What the task asks | For this exercise, repeat each entry exactly as written.

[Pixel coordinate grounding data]
• • • •

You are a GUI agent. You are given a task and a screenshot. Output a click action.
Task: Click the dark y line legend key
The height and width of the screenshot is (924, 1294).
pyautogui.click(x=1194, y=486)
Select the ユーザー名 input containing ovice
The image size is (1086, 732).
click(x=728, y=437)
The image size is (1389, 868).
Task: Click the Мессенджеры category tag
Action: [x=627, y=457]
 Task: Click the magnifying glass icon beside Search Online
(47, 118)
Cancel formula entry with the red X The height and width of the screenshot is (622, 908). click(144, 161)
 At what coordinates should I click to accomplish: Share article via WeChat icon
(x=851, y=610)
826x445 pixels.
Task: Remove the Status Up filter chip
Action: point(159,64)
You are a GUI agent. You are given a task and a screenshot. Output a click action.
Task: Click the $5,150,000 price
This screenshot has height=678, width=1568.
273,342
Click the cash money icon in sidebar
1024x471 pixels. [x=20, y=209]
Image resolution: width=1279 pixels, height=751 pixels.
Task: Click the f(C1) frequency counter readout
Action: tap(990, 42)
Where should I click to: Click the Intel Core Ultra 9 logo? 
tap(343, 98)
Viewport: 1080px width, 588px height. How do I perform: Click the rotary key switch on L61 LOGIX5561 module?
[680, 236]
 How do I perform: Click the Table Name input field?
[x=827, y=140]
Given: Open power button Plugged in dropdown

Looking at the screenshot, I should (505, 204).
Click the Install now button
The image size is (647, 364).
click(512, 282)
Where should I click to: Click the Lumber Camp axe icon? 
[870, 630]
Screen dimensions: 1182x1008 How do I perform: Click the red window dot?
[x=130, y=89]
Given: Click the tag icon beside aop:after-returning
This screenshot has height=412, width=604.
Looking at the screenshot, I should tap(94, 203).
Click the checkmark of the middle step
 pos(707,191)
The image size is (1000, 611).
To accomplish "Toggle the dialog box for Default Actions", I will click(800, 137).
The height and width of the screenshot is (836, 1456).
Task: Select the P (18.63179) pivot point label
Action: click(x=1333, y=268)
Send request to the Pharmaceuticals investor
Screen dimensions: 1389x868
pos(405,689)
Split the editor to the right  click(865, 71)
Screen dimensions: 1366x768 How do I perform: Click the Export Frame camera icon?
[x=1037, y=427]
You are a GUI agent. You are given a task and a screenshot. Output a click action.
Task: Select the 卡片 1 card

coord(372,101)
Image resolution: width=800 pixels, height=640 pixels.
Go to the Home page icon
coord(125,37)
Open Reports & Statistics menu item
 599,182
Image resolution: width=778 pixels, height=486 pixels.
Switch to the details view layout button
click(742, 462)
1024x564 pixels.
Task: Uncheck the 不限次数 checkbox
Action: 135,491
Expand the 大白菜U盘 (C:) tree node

• • • •

Exercise response |
You are a GUI agent. You are given a task and a screenshot. Output a click action.
Task: Click the dark y line legend key
The height and width of the screenshot is (924, 1294).
pyautogui.click(x=1194, y=486)
Select the ユーザー名 input containing ovice
The image size is (1086, 732).
click(x=728, y=437)
The image size is (1389, 868).
Task: Click the Мессенджеры category tag
Action: [x=627, y=457]
 Task: Click the magnifying glass icon beside Search Online
(47, 118)
Cancel formula entry with the red X The height and width of the screenshot is (622, 908). click(144, 161)
 At what coordinates should I click to accomplish: Share article via WeChat icon
(x=851, y=610)
826x445 pixels.
Task: Remove the Status Up filter chip
Action: point(159,64)
You are a GUI agent. You are given a task and a screenshot. Output a click action.
Task: Click the $5,150,000 price
This screenshot has height=678, width=1568.
273,342
Click the cash money icon in sidebar
1024x471 pixels. [x=20, y=209]
Image resolution: width=1279 pixels, height=751 pixels.
Task: Click the f(C1) frequency counter readout
Action: tap(990, 42)
Where should I click to: Click the Intel Core Ultra 9 logo? 
tap(343, 98)
Viewport: 1080px width, 588px height. How do I perform: Click the rotary key switch on L61 LOGIX5561 module?
[680, 236]
 How do I perform: Click the Table Name input field?
[x=827, y=140]
Given: Open power button Plugged in dropdown

Looking at the screenshot, I should (505, 204).
Click the Install now button
The image size is (647, 364).
click(512, 282)
Where should I click to: Click the Lumber Camp axe icon? 
[870, 630]
Screen dimensions: 1182x1008 How do I perform: Click the red window dot?
[x=130, y=89]
Given: Click the tag icon beside aop:after-returning
This screenshot has height=412, width=604.
Looking at the screenshot, I should tap(94, 203).
Click the checkmark of the middle step
 pos(707,191)
The image size is (1000, 611).
To accomplish "Toggle the dialog box for Default Actions", I will click(800, 137).
The height and width of the screenshot is (836, 1456).
Task: Select the P (18.63179) pivot point label
Action: click(x=1333, y=268)
Send request to the Pharmaceuticals investor
Screen dimensions: 1389x868
pos(405,689)
Split the editor to the right  click(865, 71)
Screen dimensions: 1366x768 How do I perform: Click the Export Frame camera icon?
[x=1037, y=427]
You are a GUI agent. You are given a task and a screenshot. Output a click action.
Task: Select the 卡片 1 card

coord(372,101)
Image resolution: width=800 pixels, height=640 pixels.
Go to the Home page icon
coord(125,37)
Open Reports & Statistics menu item
 599,182
Image resolution: width=778 pixels, height=486 pixels.
Switch to the details view layout button
click(742, 462)
1024x564 pixels.
Task: Uncheck the 不限次数 checkbox
Action: 135,491
Expand the 大白菜U盘 (C:) tree node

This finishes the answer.